** Prompt **
Please write out each entry that follows, keeping it exactly the same.

====

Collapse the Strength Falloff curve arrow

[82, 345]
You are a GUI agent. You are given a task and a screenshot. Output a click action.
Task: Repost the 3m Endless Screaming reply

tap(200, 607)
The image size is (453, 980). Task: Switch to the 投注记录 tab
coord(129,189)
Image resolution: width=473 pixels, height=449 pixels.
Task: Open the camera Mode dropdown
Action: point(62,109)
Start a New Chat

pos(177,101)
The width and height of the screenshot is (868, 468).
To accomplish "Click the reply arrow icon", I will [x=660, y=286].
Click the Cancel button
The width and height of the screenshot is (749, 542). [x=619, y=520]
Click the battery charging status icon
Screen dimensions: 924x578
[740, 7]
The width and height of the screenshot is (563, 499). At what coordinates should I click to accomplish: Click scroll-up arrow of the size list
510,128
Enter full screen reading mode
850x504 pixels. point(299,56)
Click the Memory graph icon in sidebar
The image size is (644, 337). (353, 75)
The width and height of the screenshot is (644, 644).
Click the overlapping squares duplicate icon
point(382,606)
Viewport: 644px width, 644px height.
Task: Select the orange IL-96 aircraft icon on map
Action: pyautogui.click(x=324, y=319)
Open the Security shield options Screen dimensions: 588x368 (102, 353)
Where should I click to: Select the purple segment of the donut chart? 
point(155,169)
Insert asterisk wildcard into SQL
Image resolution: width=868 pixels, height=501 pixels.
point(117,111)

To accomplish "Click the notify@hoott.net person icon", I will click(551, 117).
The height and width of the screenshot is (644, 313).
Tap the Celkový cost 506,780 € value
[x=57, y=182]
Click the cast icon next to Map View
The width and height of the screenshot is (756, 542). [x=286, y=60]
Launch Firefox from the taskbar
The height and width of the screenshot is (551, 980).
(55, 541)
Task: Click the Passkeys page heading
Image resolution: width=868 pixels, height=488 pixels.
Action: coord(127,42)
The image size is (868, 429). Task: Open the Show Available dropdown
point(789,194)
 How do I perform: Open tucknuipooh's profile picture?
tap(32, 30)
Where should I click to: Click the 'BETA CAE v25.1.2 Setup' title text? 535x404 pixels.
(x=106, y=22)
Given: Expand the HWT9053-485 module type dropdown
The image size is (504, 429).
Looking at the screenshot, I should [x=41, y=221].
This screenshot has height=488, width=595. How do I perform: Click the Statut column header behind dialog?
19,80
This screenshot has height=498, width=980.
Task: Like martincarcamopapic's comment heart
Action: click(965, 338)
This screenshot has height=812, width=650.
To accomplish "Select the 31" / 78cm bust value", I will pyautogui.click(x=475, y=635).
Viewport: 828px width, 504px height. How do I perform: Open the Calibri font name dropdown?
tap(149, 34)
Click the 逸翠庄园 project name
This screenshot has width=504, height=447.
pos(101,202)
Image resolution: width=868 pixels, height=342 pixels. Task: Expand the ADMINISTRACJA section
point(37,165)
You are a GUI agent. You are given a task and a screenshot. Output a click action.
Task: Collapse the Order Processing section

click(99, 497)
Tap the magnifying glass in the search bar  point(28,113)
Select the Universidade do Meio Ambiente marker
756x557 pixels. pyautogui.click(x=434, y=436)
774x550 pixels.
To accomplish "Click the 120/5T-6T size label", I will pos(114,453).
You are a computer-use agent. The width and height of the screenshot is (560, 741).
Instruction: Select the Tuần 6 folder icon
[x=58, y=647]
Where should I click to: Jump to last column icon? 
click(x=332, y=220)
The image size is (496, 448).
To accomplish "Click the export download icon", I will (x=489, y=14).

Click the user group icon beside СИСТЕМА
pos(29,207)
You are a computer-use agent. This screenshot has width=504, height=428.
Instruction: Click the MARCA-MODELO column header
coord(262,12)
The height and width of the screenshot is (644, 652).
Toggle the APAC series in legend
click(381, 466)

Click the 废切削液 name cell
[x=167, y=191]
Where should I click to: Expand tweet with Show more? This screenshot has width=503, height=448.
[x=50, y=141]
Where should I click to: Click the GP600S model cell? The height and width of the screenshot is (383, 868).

====

** Your response **
Collapse the Strength Falloff curve arrow

[82, 345]
You are a GUI agent. You are given a task and a screenshot. Output a click action.
Task: Repost the 3m Endless Screaming reply

tap(200, 607)
The image size is (453, 980). Task: Switch to the 投注记录 tab
coord(129,189)
Image resolution: width=473 pixels, height=449 pixels.
Task: Open the camera Mode dropdown
Action: point(62,109)
Start a New Chat

pos(177,101)
The width and height of the screenshot is (868, 468).
To accomplish "Click the reply arrow icon", I will [x=660, y=286].
Click the Cancel button
The width and height of the screenshot is (749, 542). [x=619, y=520]
Click the battery charging status icon
Screen dimensions: 924x578
[740, 7]
The width and height of the screenshot is (563, 499). At what coordinates should I click to accomplish: Click scroll-up arrow of the size list
510,128
Enter full screen reading mode
850x504 pixels. point(299,56)
Click the Memory graph icon in sidebar
The image size is (644, 337). (353, 75)
The width and height of the screenshot is (644, 644).
Click the overlapping squares duplicate icon
point(382,606)
Viewport: 644px width, 644px height.
Task: Select the orange IL-96 aircraft icon on map
Action: pyautogui.click(x=324, y=319)
Open the Security shield options Screen dimensions: 588x368 (102, 353)
Where should I click to: Select the purple segment of the donut chart? 
point(155,169)
Insert asterisk wildcard into SQL
Image resolution: width=868 pixels, height=501 pixels.
point(117,111)

To accomplish "Click the notify@hoott.net person icon", I will click(551, 117).
The height and width of the screenshot is (644, 313).
Tap the Celkový cost 506,780 € value
[x=57, y=182]
Click the cast icon next to Map View
The width and height of the screenshot is (756, 542). [x=286, y=60]
Launch Firefox from the taskbar
The height and width of the screenshot is (551, 980).
(55, 541)
Task: Click the Passkeys page heading
Image resolution: width=868 pixels, height=488 pixels.
Action: coord(127,42)
The image size is (868, 429). Task: Open the Show Available dropdown
point(789,194)
 How do I perform: Open tucknuipooh's profile picture?
tap(32, 30)
Where should I click to: Click the 'BETA CAE v25.1.2 Setup' title text? 535x404 pixels.
(x=106, y=22)
Given: Expand the HWT9053-485 module type dropdown
The image size is (504, 429).
Looking at the screenshot, I should [x=41, y=221].
This screenshot has height=488, width=595. How do I perform: Click the Statut column header behind dialog?
19,80
This screenshot has height=498, width=980.
Task: Like martincarcamopapic's comment heart
Action: click(965, 338)
This screenshot has height=812, width=650.
To accomplish "Select the 31" / 78cm bust value", I will pyautogui.click(x=475, y=635).
Viewport: 828px width, 504px height. How do I perform: Open the Calibri font name dropdown?
tap(149, 34)
Click the 逸翠庄园 project name
This screenshot has width=504, height=447.
pos(101,202)
Image resolution: width=868 pixels, height=342 pixels. Task: Expand the ADMINISTRACJA section
point(37,165)
You are a GUI agent. You are given a task and a screenshot. Output a click action.
Task: Collapse the Order Processing section

click(99, 497)
Tap the magnifying glass in the search bar  point(28,113)
Select the Universidade do Meio Ambiente marker
756x557 pixels. pyautogui.click(x=434, y=436)
774x550 pixels.
To accomplish "Click the 120/5T-6T size label", I will pos(114,453).
You are a computer-use agent. The width and height of the screenshot is (560, 741).
Instruction: Select the Tuần 6 folder icon
[x=58, y=647]
Where should I click to: Jump to last column icon? 
click(x=332, y=220)
The image size is (496, 448).
To accomplish "Click the export download icon", I will (x=489, y=14).

Click the user group icon beside СИСТЕМА
pos(29,207)
You are a computer-use agent. This screenshot has width=504, height=428.
Instruction: Click the MARCA-MODELO column header
coord(262,12)
The height and width of the screenshot is (644, 652).
Toggle the APAC series in legend
click(381, 466)

Click the 废切削液 name cell
[x=167, y=191]
Where should I click to: Expand tweet with Show more? This screenshot has width=503, height=448.
[x=50, y=141]
Where should I click to: Click the GP600S model cell? The height and width of the screenshot is (383, 868).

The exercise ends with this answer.